Wel done Boycie ... but would nt have expected anything less. What a proud mommy... who could imagine your life without a cockapoo x


----------



## weez74 (Feb 9, 2011)

I love that there is a prize for waggiest tail! Dog shows sound fun!

As for the prize for 'bitch the judge would most like to take home' - well, my childish sense of humour has taken over I'm afraid...

Perhaps we could have a section on our user profiles that shows what awards our doggies have won - they're all so clever!


----------



## kendal (Jul 16, 2009)

weez74 said:


> I love that there is a prize for waggiest tail! Dog shows sound fun!
> 
> As for the prize for 'bitch the judge would most like to take home' - well, my childish sense of humour has taken over I'm afraid...
> 
> Perhaps we could have a section on our user profiles that shows what awards our doggies have won - they're all so clever!


lol i didnt know you had such a dirty mind lol


----------



## weez74 (Feb 9, 2011)

I know, I try to pretend I am grown up, but it's just too dfficult sometimes!


----------



## lady amanda (Nov 26, 2010)

LOL!!! I am glad someone else admited to their childishness first...hahah i too giggled when I read it....


----------



## parapluie (Dec 22, 2010)

ahahah I love this forum.
Dog shows sound so fun! Well done Boycie!


----------



## marzy (Aug 20, 2010)

thanks all
think its so great we all love our cockapoos to bits
marzy
xx


----------



## Jesarie (Sep 9, 2010)

I LOVE this thread!


----------



## Enneirda. (Mar 5, 2010)

'Lo goes with me to dog shows, but they do nothing special for crosses, or have fun little shows, just normal ones for getting titles. Though she did win the obedience competition at at our local shelters spot trot with her play dead.


----------



## weez74 (Feb 9, 2011)

Well done 'Lo!


----------



## Enneirda. (Mar 5, 2010)

She says thanks!


----------



## marzy (Aug 20, 2010)

well done lo
must have been aproud day for you that day
marzy


----------



## Enneirda. (Mar 5, 2010)

Truthfully, it wasn't like we had an competition lol. I was more proud of her for working with me so well then for winning, winning was a given!

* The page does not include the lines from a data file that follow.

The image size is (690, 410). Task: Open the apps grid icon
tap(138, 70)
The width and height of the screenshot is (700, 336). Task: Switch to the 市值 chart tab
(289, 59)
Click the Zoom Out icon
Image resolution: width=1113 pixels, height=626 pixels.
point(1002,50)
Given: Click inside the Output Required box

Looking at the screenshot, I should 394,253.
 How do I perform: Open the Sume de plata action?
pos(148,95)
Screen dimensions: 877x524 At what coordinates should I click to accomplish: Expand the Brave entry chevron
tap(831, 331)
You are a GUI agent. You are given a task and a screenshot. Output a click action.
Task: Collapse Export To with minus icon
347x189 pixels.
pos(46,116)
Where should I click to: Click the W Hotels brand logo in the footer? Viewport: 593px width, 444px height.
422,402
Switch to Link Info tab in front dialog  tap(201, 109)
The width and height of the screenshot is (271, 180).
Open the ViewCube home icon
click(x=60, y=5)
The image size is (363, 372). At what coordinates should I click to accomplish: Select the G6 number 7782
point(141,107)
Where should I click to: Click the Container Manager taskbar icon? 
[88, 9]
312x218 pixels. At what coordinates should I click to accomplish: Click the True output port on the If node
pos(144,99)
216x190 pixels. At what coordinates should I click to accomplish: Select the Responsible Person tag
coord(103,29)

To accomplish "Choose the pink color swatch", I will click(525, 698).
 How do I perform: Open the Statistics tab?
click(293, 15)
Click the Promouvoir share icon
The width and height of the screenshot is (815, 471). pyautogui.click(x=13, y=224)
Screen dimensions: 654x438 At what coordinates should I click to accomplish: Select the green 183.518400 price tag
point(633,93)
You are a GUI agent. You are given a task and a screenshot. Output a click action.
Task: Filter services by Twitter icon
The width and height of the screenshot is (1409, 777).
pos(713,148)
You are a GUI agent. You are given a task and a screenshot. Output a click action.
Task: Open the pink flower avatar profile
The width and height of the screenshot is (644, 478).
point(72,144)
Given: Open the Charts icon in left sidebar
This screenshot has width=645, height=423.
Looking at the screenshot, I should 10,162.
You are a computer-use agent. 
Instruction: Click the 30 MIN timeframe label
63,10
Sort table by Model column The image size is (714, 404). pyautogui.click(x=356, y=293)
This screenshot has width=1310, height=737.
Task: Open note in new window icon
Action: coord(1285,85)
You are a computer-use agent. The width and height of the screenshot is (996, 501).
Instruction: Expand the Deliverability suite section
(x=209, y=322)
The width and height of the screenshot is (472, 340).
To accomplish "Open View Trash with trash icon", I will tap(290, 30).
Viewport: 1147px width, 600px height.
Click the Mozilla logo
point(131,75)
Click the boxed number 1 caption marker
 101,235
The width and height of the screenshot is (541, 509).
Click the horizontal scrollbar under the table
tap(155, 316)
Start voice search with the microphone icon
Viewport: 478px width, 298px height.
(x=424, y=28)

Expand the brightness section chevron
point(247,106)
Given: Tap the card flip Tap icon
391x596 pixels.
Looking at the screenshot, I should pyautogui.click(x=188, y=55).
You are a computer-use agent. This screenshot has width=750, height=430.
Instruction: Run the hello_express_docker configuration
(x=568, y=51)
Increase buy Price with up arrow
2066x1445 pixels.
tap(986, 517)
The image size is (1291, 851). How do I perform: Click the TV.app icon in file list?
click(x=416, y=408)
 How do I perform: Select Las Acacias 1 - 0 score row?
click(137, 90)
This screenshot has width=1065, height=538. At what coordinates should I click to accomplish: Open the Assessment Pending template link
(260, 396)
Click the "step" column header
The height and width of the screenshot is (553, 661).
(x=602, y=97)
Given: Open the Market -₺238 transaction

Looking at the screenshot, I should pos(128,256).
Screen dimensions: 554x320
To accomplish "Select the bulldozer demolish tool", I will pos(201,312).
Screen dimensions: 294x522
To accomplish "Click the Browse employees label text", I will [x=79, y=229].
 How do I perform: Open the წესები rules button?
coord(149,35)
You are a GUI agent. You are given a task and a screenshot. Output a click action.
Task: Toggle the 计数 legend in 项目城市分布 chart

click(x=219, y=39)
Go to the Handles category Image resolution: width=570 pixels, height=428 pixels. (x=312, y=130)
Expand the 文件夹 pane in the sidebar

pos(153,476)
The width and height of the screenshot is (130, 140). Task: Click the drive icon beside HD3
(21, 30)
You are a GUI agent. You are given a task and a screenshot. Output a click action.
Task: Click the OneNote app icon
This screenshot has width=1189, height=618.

Their was a small breed that a kid told to sit, and it didn't, a dog the kid said would stay, and it didn't, and a dog that did shake, and one that could spin. So a play dead was definitely the best.  Though I didn't realize I'd have to get a picture taken at the end, that was embarrassing for sure.

but I got a cloth water bowl, three treat bags, a raw hide, a toy, and a tin shaped like a dog bone with puppies on it. And 'Lo got a lot more attention after that too, she loved it.


----------